Returning to the example dialog, the widget easiest to understand is the list. It returns a small hint, but wants to expand as much as it can in either direction. It is happy with what it can get, but wants as much as possible. This size hint interpretation, or size policy is called Expanding and is used in both directions.
The text editor and button both return hints based on the contents. Height wise, they are both single-line widgets (in this context) so the height is Fixed. The eagle eyed reader might even notice that the text editor is not quite as high as the button and thus centered vertically.
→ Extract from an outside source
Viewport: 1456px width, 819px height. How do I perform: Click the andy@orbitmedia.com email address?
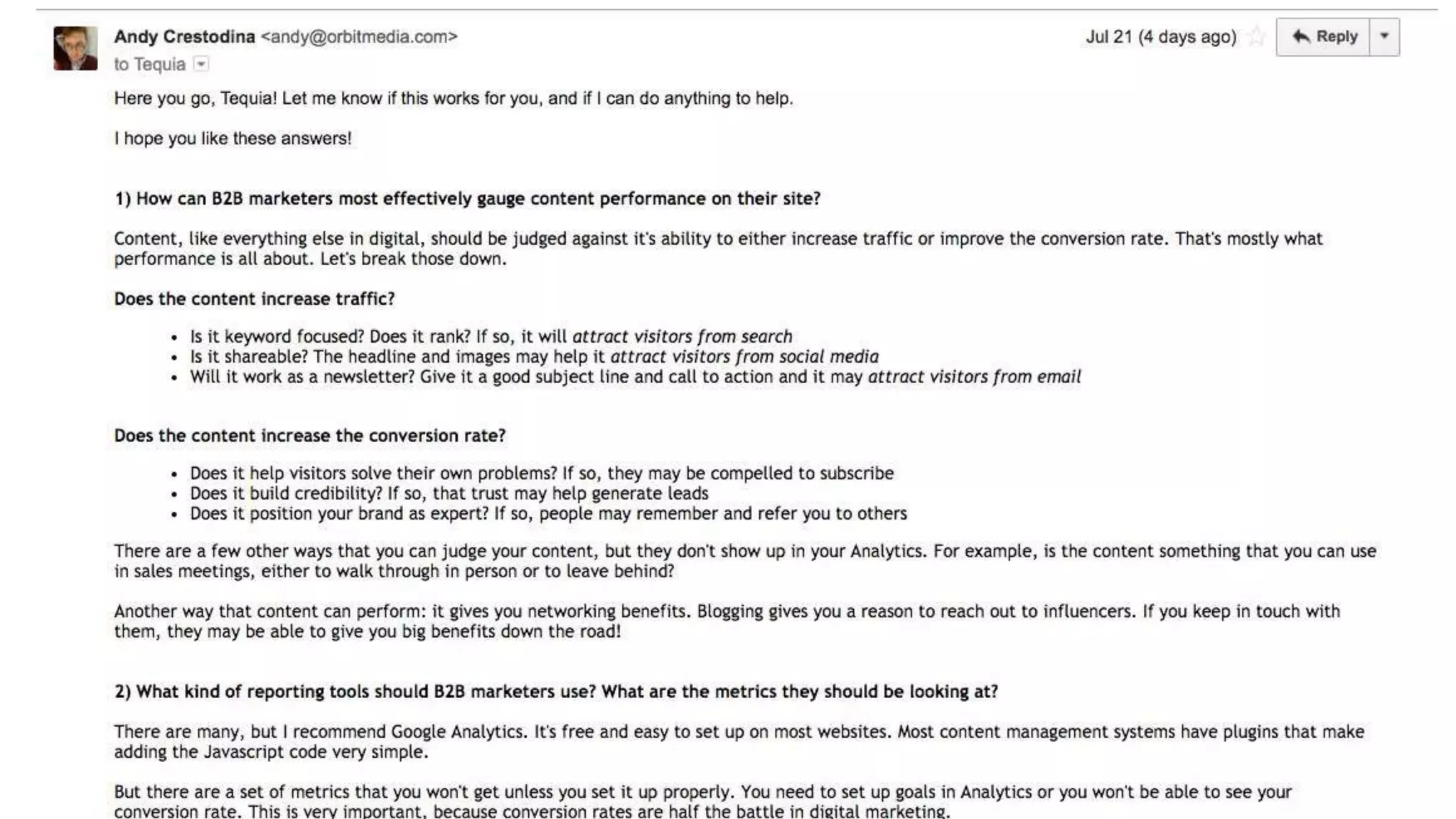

Horizontally, the button provides a Minimum size so that its text does not get truncated while the text editor takes as much as it can (Expanding). All these policies and hints are balanced by the grid layout to provide the dialog shown.
So, what are the benefits to layouts? I can see three obvious cases:
- Internationalization - "Add" is "Addera" or "Lägg till" in Swedish. That requires a larger button - something that the layout can handle without requiring changes to the dialog.
- Screen resolution changes - i.e. larger fonts (in pixels) are handled automatically by layouts, again without needing to change the dialog.
- Stretchable user interfaces - if the list were to contain long file paths, the user can simply stretch the dialog to reveal the entire path and the dialog controls stretch with it. Without layouts you end up scrolling or simply missing out.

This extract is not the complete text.